▼

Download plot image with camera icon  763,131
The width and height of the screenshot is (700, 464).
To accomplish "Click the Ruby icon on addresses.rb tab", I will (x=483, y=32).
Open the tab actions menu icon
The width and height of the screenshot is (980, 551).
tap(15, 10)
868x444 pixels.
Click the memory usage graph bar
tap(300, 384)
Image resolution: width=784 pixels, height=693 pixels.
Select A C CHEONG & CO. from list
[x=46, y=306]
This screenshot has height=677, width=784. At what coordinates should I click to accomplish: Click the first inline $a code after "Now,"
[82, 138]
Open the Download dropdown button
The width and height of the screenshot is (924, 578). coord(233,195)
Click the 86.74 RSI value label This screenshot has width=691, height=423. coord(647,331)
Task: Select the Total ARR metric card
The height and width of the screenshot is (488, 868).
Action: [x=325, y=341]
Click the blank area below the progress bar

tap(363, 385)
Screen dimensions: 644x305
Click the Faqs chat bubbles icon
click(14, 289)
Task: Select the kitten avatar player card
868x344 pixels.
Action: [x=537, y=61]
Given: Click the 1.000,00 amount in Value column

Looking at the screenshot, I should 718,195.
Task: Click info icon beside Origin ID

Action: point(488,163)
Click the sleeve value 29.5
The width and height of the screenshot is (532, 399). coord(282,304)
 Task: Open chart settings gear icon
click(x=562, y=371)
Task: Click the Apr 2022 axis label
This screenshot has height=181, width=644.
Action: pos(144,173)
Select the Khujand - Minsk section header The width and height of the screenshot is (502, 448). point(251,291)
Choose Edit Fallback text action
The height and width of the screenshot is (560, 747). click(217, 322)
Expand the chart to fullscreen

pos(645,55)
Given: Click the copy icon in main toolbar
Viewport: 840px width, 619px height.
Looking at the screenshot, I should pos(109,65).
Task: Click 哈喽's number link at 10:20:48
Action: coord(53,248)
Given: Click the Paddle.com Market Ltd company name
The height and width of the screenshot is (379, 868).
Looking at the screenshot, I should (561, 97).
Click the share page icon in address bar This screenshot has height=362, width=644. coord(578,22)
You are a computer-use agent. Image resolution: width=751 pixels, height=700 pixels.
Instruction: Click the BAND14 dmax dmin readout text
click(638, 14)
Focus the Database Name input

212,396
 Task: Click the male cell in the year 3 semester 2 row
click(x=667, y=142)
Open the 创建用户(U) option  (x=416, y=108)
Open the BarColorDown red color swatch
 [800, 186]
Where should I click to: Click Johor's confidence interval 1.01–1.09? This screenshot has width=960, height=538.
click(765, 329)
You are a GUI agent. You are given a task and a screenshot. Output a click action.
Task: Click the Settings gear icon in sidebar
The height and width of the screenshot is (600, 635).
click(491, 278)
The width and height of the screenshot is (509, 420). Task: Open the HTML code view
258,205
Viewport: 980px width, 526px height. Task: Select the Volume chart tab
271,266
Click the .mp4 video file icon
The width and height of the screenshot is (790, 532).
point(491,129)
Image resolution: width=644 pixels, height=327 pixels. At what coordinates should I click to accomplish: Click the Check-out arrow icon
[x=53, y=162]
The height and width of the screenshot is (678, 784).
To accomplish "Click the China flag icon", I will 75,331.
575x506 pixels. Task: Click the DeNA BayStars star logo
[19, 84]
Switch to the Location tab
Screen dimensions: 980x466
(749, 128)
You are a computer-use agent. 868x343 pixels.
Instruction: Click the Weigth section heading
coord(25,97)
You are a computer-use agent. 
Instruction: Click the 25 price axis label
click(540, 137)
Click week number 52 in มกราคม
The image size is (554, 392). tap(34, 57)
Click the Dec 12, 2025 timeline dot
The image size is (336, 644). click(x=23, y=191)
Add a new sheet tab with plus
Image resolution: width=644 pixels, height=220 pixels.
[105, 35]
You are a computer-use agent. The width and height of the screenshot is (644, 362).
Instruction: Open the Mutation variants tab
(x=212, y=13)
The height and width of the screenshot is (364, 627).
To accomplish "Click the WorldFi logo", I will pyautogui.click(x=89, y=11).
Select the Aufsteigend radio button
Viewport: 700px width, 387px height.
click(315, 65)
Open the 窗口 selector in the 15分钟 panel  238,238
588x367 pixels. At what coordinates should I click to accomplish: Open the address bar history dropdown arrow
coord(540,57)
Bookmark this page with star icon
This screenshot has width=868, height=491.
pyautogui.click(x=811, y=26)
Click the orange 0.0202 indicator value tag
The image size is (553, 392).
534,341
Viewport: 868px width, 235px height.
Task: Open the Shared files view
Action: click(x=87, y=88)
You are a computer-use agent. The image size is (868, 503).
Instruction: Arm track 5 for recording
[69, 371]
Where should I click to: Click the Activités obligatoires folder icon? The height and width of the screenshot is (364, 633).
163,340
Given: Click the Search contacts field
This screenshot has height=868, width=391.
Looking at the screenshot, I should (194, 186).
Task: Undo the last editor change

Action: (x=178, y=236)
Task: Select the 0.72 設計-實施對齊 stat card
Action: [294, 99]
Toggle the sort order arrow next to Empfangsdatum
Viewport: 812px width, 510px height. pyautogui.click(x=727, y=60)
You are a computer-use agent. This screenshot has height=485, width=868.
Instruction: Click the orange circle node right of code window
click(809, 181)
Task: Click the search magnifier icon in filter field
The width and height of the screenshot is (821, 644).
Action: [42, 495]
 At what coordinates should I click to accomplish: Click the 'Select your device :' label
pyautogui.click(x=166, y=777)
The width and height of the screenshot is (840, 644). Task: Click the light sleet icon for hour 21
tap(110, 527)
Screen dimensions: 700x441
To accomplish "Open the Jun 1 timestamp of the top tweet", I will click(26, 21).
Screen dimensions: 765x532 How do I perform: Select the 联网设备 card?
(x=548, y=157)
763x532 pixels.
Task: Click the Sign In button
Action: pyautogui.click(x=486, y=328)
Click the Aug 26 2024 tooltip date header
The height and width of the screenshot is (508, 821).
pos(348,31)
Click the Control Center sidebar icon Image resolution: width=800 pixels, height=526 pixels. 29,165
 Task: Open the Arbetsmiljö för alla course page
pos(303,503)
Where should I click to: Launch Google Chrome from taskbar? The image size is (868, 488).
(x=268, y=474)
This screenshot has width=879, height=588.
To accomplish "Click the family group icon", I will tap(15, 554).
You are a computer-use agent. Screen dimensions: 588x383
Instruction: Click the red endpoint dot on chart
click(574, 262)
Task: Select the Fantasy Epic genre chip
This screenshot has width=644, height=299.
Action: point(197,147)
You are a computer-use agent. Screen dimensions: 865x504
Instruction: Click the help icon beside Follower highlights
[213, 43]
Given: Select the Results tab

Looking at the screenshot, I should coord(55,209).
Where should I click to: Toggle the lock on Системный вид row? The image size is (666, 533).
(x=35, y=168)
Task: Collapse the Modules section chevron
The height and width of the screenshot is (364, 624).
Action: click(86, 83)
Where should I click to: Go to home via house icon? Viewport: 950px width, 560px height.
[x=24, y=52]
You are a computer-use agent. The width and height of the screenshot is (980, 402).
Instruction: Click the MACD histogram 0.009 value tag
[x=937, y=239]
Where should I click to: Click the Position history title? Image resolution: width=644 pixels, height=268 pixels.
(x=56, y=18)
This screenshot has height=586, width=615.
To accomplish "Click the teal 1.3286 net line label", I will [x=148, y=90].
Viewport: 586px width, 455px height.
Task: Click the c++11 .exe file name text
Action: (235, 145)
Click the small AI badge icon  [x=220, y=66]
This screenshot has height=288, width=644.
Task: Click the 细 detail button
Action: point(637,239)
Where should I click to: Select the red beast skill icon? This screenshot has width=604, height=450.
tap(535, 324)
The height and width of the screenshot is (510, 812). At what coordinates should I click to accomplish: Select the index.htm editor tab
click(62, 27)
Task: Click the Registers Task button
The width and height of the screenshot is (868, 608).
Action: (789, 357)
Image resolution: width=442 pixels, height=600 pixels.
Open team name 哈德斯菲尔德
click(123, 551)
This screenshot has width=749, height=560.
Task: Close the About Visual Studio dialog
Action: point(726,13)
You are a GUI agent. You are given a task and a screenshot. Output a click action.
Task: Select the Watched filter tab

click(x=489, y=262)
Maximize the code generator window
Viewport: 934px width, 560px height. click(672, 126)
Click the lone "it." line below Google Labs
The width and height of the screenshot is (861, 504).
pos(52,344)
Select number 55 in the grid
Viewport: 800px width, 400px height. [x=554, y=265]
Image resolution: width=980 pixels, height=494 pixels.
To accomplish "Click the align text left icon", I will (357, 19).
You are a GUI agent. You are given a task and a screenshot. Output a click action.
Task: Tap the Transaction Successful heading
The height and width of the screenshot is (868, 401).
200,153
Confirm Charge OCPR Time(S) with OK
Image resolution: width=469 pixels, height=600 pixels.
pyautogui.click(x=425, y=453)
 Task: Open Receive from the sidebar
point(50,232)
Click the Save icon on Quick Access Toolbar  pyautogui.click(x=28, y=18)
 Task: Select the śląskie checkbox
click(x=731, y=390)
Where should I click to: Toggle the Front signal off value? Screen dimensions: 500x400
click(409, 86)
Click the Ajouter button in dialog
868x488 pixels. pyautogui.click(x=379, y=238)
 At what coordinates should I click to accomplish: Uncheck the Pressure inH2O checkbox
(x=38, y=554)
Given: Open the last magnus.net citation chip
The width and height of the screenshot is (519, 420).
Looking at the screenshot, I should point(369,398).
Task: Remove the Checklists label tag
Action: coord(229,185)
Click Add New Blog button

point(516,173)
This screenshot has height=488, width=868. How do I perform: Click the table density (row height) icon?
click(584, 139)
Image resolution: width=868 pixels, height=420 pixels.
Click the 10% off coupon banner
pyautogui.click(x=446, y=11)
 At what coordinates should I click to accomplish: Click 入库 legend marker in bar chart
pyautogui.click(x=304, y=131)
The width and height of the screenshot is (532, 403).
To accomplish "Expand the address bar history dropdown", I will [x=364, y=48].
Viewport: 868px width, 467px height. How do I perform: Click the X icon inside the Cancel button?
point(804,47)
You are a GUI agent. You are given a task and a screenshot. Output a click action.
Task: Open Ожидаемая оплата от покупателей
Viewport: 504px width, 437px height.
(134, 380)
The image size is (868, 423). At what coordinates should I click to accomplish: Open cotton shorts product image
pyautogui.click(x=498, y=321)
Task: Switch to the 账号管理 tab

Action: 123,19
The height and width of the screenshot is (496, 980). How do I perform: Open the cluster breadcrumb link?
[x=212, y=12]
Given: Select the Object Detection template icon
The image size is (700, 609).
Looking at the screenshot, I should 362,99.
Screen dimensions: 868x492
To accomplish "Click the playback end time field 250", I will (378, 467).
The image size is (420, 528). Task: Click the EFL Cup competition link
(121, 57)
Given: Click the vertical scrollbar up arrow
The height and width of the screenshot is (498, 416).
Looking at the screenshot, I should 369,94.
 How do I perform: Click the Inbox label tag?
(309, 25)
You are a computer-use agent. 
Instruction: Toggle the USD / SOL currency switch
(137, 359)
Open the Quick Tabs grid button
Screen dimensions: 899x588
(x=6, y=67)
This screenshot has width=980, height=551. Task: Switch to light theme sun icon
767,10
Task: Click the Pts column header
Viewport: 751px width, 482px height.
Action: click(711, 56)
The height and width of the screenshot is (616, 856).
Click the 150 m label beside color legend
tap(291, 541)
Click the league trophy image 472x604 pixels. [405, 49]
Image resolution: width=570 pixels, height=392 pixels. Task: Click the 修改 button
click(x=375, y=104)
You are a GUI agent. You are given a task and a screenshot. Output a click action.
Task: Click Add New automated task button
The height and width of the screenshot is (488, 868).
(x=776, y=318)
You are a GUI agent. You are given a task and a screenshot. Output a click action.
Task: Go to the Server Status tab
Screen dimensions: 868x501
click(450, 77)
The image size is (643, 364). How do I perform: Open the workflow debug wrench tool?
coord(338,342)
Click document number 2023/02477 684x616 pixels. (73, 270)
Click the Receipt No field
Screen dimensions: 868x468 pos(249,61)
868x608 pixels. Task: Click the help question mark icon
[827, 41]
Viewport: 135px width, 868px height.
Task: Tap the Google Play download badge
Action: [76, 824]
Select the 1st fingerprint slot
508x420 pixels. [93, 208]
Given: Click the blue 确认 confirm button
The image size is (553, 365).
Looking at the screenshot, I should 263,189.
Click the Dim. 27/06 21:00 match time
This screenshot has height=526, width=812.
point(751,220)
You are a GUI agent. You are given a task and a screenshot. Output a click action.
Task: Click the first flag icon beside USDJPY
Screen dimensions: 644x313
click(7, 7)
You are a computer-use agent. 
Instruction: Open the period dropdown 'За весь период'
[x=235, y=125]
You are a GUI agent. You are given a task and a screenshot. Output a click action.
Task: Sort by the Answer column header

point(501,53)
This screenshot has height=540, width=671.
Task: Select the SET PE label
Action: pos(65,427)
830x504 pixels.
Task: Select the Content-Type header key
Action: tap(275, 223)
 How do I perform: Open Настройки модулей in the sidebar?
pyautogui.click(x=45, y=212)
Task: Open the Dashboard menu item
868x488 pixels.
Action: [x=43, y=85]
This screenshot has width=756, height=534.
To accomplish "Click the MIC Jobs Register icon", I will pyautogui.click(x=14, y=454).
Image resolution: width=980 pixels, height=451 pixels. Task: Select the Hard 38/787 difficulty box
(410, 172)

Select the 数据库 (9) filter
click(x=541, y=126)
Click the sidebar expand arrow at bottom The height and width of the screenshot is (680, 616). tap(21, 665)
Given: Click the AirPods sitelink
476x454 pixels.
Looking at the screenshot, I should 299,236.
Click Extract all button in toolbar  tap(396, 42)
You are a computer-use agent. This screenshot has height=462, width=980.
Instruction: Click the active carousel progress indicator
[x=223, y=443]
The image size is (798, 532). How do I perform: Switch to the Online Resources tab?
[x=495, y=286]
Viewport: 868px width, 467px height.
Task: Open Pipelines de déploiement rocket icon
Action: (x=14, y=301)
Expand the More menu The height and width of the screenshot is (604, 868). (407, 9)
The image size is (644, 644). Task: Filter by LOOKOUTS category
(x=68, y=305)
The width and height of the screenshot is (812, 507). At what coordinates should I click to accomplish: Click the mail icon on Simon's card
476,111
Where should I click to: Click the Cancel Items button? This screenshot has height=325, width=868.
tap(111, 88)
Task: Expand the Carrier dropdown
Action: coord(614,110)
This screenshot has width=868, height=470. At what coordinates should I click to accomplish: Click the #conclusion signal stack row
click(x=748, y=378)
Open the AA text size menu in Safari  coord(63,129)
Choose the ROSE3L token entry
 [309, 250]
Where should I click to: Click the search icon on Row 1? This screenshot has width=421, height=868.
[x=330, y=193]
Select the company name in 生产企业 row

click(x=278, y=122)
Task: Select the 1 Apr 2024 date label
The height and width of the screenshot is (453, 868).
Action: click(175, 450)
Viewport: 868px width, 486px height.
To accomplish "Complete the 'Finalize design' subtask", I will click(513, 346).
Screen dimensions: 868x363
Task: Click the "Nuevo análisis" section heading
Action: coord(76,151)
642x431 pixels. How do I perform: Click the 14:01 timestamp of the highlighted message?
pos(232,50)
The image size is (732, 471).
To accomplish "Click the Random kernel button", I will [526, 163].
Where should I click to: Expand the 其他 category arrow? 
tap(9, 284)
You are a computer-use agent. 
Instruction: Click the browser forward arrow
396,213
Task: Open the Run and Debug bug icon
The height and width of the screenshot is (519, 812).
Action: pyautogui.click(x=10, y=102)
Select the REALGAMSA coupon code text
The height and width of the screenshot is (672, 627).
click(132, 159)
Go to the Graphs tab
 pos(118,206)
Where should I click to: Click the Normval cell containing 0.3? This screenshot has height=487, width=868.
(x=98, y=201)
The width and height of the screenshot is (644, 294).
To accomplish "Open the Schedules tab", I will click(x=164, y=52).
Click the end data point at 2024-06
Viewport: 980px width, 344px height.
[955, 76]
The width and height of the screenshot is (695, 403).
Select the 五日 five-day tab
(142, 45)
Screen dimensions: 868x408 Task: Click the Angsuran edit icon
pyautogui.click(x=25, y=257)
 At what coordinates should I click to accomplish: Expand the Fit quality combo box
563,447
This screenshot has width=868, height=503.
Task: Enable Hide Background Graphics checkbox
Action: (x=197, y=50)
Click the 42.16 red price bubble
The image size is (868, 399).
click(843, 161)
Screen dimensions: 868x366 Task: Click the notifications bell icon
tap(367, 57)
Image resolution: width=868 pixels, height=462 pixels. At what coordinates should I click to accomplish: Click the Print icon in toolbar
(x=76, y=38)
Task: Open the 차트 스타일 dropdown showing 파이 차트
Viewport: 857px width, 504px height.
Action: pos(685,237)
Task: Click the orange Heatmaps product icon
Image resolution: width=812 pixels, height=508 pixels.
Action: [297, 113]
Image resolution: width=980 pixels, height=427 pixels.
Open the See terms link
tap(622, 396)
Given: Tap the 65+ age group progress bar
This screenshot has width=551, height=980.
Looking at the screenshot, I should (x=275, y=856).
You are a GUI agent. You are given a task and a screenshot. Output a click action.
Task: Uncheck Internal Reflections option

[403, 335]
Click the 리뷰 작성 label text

▲

**STATED TASK**
Rewrite the entries above, from the line containing "Given: Select the Results tab" down to the line containing "Action: click(86, 83)", both included, as a Markdown table. Use a Row column for the row number and a Line column for the line itself, and leave out blank lines.

**WRITTEN ANSWER**
| Row | Line |
|---|---|
| 1 | Given: Select the Results tab |
| 2 | Looking at the screenshot, I should coord(55,209). |
| 3 | Where should I click to: Toggle the lock on Системный вид row? The image size is (666, 533). |
| 4 | (x=35, y=168) |
| 5 | Task: Collapse the Modules section chevron |
| 6 | The height and width of the screenshot is (364, 624). |
| 7 | Action: click(86, 83) |